THE JOURNAL

Mr Saul Bellow in Rome, Italy, September 1984. Photograph by Ms Marisa Rastellini/Mondadori Portfolio
The sartorial taste of the American-Canadian writer who penned one of the Great American Novels.
“I am an American, Chicago born… and go at things as I have taught myself, free-style, and will make the record in my own way.” So begins The Adventures Of Augie March by Mr Saul Bellow, published in 1953, and regarded by many, Mr Martin Amis, included, as the Great American Novel. “Search no further,” wrote Mr Amis in a later introduction to the book. “In these pages, the highest and the lowest mingle and hobnob in the vast democracy of Bellow’s prose.”
The novel, a turbo-charged Dickensian picaresque in which the footloose Augie, the child of Russian-Jewish immigrants, works his way out of the teeming slums of Depression-era Chicago via stints as a butler, shoe salesman and dog-groomer, among many others, announced Mr Bellow’s full flowering as a prose stylist of the first order – so much so that he would go on to win the Nobel Prize for Literature in 1976. But Mr Bellow was also a virtuoso when it came to personal style, as evidenced by his Nobel acceptance outfit – an extravagant white-tie-and-tails ensemble that could give Mr Tom Ford lessons in the art of male luxe.

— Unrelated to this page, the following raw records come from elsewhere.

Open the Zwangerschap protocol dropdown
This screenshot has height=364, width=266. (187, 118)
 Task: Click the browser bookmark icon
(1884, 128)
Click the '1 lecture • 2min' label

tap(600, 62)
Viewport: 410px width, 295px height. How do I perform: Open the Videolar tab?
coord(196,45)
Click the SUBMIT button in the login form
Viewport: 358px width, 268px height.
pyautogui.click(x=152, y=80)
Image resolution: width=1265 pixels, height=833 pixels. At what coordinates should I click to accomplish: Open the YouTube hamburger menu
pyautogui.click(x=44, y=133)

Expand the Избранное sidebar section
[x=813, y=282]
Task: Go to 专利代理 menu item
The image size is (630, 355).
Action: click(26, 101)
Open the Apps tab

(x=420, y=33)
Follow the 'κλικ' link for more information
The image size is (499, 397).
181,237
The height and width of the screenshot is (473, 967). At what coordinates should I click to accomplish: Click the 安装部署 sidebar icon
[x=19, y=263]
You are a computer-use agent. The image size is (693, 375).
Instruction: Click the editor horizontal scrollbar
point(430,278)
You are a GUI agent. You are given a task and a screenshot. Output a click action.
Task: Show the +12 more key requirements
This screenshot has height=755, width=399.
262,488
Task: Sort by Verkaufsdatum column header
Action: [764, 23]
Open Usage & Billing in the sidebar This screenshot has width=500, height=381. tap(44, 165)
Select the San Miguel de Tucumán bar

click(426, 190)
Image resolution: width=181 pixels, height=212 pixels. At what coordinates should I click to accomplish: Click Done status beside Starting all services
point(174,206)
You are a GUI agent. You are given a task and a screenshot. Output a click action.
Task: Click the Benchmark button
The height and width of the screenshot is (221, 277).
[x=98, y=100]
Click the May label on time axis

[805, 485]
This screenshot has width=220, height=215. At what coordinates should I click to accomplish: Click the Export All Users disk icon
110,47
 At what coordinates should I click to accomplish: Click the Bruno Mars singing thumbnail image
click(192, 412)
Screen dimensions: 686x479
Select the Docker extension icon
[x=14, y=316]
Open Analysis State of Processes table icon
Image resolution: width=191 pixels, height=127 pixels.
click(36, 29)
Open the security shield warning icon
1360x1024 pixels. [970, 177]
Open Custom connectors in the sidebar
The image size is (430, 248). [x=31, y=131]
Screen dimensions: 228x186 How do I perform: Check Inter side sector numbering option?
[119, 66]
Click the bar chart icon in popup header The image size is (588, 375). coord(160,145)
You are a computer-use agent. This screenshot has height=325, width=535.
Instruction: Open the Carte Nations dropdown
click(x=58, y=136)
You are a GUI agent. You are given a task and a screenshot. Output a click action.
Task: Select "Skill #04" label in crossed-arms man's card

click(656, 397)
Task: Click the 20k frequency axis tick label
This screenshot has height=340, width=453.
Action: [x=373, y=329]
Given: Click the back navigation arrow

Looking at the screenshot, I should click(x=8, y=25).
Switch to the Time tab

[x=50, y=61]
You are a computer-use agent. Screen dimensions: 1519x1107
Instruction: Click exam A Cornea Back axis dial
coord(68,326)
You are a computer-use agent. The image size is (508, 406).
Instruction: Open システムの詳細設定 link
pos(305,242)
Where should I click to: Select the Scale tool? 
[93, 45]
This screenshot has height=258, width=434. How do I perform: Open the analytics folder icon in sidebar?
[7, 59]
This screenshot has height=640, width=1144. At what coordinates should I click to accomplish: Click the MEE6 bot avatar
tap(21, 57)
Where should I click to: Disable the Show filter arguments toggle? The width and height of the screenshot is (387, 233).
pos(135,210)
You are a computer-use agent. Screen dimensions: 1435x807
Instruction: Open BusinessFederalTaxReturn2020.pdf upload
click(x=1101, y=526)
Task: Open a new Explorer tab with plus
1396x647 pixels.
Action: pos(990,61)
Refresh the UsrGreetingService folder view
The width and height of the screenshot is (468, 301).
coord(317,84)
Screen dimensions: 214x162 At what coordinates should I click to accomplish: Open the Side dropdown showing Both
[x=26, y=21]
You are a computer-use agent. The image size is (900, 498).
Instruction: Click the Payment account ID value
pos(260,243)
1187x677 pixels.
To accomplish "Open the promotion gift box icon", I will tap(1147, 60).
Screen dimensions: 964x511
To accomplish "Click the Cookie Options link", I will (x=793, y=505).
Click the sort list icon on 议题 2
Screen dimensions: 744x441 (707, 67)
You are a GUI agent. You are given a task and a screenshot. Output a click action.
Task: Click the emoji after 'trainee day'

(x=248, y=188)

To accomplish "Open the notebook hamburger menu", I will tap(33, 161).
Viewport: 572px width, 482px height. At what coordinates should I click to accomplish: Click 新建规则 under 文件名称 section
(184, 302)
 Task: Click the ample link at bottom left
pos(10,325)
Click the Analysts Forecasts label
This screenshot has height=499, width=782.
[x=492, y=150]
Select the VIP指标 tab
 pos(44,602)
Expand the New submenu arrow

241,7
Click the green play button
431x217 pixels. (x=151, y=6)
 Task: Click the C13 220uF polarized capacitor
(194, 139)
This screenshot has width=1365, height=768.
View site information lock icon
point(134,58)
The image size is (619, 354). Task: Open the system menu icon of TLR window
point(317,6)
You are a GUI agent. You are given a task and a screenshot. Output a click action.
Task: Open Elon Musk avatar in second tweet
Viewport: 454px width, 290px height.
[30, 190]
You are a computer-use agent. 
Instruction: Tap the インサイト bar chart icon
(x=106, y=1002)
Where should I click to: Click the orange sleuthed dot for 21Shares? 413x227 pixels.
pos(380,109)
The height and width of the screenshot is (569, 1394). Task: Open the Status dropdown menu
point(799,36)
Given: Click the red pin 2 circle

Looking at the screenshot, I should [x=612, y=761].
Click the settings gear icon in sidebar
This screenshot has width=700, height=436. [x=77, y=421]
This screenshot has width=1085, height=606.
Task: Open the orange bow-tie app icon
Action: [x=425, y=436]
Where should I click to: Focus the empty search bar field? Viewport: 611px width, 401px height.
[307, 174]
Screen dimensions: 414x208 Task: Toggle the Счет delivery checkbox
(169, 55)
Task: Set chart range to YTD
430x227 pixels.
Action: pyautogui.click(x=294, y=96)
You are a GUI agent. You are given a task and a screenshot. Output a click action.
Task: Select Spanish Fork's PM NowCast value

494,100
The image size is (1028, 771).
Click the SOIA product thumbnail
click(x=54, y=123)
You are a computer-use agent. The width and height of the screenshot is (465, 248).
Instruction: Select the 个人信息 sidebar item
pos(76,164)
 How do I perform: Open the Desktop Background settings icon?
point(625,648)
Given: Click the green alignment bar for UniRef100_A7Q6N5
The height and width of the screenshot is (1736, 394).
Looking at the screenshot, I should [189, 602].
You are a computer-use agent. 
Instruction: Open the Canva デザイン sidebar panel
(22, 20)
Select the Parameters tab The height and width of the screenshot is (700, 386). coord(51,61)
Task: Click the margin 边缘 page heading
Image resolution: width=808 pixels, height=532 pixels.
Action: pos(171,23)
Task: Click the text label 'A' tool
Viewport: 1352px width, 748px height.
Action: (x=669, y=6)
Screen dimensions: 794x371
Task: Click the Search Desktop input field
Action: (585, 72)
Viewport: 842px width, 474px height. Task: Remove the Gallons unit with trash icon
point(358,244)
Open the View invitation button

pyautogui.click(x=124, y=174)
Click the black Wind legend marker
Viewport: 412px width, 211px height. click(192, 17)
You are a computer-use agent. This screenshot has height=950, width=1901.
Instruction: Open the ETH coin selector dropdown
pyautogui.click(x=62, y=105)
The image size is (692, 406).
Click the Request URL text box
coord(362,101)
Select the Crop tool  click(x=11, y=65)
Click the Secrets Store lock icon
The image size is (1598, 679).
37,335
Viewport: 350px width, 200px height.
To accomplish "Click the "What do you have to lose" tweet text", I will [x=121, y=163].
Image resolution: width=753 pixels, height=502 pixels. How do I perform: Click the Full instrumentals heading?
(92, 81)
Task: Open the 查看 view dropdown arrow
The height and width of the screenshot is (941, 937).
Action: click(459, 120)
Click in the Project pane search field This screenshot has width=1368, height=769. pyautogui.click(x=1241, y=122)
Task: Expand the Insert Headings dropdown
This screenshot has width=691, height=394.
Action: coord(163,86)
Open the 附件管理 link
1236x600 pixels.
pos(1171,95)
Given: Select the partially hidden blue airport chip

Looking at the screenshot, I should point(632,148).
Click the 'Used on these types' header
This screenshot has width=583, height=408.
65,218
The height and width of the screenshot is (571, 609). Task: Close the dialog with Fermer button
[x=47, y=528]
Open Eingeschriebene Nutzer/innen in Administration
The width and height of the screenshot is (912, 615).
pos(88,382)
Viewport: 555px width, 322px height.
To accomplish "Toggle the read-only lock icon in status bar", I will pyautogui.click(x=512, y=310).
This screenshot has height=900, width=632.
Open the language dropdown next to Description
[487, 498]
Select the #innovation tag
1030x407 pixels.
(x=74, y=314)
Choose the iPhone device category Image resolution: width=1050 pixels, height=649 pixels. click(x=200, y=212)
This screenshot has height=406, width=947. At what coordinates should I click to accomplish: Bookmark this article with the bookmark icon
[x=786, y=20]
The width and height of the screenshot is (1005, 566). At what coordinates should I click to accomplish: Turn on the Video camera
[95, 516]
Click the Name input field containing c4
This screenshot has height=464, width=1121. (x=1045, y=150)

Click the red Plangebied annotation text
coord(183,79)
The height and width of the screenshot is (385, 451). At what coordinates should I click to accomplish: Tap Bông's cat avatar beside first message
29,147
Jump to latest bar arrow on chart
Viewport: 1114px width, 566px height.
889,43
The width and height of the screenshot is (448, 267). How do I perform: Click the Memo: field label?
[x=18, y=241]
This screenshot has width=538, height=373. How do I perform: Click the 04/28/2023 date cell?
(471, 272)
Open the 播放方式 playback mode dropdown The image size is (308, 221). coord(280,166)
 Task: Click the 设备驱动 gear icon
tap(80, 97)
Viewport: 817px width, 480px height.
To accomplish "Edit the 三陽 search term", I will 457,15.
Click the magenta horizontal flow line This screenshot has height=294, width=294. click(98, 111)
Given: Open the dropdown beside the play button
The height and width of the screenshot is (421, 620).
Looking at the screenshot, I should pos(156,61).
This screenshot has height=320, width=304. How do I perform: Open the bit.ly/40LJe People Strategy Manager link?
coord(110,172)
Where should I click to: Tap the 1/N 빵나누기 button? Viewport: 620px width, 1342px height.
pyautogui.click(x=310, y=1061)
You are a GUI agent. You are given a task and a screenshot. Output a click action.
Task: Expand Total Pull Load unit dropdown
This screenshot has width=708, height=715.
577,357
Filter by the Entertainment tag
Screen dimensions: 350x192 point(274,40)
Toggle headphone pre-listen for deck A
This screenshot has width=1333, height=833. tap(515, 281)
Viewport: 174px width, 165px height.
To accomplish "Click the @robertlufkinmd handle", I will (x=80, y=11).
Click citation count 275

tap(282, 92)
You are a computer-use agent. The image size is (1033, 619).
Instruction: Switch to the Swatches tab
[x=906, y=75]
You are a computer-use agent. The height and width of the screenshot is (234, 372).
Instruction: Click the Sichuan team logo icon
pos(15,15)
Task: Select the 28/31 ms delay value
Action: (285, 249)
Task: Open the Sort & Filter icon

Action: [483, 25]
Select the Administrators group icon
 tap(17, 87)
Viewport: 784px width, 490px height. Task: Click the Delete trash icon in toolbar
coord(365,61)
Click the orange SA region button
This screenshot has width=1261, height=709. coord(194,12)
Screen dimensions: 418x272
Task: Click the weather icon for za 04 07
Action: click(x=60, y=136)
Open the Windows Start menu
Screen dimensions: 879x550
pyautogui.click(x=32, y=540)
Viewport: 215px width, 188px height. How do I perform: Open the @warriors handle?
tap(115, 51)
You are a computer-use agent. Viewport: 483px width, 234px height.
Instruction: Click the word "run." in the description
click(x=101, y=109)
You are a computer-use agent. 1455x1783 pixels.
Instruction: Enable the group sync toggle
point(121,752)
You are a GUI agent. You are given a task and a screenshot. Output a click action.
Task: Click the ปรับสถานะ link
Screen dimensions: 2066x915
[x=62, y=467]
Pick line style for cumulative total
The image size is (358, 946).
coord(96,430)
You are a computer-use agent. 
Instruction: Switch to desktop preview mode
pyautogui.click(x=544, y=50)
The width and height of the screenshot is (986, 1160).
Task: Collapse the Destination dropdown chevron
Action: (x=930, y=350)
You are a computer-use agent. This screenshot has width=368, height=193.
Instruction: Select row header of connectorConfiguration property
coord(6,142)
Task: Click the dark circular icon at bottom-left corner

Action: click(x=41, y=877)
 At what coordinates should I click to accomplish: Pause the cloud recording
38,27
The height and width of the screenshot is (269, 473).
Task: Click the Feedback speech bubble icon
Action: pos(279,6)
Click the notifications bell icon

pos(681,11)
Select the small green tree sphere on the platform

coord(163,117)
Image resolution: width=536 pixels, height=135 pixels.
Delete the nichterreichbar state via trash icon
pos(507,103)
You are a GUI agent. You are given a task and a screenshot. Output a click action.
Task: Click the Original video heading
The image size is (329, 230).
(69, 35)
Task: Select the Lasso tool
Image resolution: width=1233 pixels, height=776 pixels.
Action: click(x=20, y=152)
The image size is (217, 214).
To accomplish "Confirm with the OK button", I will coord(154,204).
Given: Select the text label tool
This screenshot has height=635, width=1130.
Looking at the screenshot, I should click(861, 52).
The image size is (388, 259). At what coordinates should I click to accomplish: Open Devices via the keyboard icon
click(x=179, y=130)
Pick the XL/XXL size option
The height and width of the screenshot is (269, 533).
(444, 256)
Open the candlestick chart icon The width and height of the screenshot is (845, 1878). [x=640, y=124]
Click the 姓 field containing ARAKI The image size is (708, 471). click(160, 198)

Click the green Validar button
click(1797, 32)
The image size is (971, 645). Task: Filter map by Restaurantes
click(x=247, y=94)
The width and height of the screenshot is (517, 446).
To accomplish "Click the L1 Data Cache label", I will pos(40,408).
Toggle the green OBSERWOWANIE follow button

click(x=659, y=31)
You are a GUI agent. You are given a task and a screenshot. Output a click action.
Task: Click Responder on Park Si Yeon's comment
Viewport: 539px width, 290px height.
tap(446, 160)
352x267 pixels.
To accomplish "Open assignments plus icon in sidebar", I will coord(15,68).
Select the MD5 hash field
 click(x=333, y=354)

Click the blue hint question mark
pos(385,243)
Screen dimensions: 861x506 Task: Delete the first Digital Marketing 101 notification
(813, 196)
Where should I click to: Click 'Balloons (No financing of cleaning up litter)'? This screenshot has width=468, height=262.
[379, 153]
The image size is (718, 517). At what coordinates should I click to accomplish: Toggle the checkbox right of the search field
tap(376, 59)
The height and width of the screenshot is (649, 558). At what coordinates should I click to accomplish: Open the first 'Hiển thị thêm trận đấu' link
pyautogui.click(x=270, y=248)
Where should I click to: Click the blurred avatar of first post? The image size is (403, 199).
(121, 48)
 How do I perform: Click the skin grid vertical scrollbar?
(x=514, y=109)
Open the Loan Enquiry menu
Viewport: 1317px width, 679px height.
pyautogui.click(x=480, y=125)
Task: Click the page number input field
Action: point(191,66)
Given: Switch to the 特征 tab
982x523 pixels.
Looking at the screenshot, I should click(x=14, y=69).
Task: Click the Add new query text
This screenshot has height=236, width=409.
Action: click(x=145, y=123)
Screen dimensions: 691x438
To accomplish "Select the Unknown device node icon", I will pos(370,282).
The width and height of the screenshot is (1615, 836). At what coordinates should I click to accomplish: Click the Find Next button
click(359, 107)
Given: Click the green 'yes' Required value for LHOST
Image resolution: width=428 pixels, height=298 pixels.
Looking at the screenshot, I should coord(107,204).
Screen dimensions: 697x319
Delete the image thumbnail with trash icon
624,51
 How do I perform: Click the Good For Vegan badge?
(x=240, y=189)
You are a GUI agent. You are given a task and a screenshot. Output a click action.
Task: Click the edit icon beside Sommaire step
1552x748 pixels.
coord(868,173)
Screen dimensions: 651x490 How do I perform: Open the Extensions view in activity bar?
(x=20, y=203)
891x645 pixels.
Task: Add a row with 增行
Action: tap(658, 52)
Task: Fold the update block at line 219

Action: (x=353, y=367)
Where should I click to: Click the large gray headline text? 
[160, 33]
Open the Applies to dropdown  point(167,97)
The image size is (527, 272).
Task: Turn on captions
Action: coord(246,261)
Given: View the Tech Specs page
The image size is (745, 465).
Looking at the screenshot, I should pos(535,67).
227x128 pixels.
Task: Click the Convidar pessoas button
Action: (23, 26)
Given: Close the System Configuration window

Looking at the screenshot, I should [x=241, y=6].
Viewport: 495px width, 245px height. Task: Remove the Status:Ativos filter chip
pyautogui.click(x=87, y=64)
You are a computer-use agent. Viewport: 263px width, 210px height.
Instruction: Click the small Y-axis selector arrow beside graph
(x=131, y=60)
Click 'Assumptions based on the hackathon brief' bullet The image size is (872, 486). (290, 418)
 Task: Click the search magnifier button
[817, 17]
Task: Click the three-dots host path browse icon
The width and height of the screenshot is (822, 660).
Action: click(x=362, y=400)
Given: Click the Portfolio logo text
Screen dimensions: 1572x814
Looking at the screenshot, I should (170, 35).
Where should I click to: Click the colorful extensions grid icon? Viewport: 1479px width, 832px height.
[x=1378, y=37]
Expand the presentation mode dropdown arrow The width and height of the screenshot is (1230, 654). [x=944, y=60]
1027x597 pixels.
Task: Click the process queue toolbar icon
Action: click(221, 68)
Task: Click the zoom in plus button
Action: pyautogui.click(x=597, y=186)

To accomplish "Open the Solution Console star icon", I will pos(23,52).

Mr Saul Bellow receives his Nobel Prize in Stockholm, 1976. Photograph by Globe Photos/Zuma Press
In fact, Mr Bellow was a supreme sartorialist before the word gained mainstream traction. A self-made man like his hero Augie, he knew the value of dressing well, both in terms of self-worth and the impression it made on others. When Augie starts work in an upmarket clothes store, clad in “tweeds and flannels, plaids, foulards, sports shoes, woven shoes Mexican style, and shirts and handkerchiefs,” he finds he can “talk firmly and knowingly to rich young girls, and to country-club sports students.” Mr Bellow took no less care in presenting himself, as his biographer Mr Zachary Leader recalled, on meeting him at a garden party in 1972: “It was a hot afternoon and some of the men were wearing shorts and Hawaiian shirts. Bellow, a dude, wore a brown silk suit and what I assumed was a Borsalino hat.”
It helped, of course, that Mr Bellow was street-smart handsome, in a hard-boiled kind of way. As Mr Amis recounts, after Mr Bellow’s first novel appeared, in 1944, he got a call from MGM: although he was too soulful-looking for a male lead, they explained, he could prosper as a character-actor type “who loses the girl to… George Raft or Errol Flynn.” Mr Bellow was happy to turn them down, but enlivened his own outfits with the kind of telling, borderline-theatrical details he loved anatomising in his characters: a rakish knitted tie and woven teardrop-shaped trilby worn with a black suit, for example, or a peak-lapel checked sports jacket with a white polo neck and felt homburg. The look was wise guy-academe, and Mr Bellow carried it off to perfection.

Saul Bellow in Paris, 1982. Photograph by Sipa Press/REX/Shutterstock
“Unexpected intrusions of beauty. This is what life is,” wrote Mr Bellow in his novel Herzog. Whether illuminating the struggles of those determined to survive against all odds, or donning a natty bow tie and grey suit in order to read the Sunday papers, Mr Bellow provided plenty, making the record in his own way.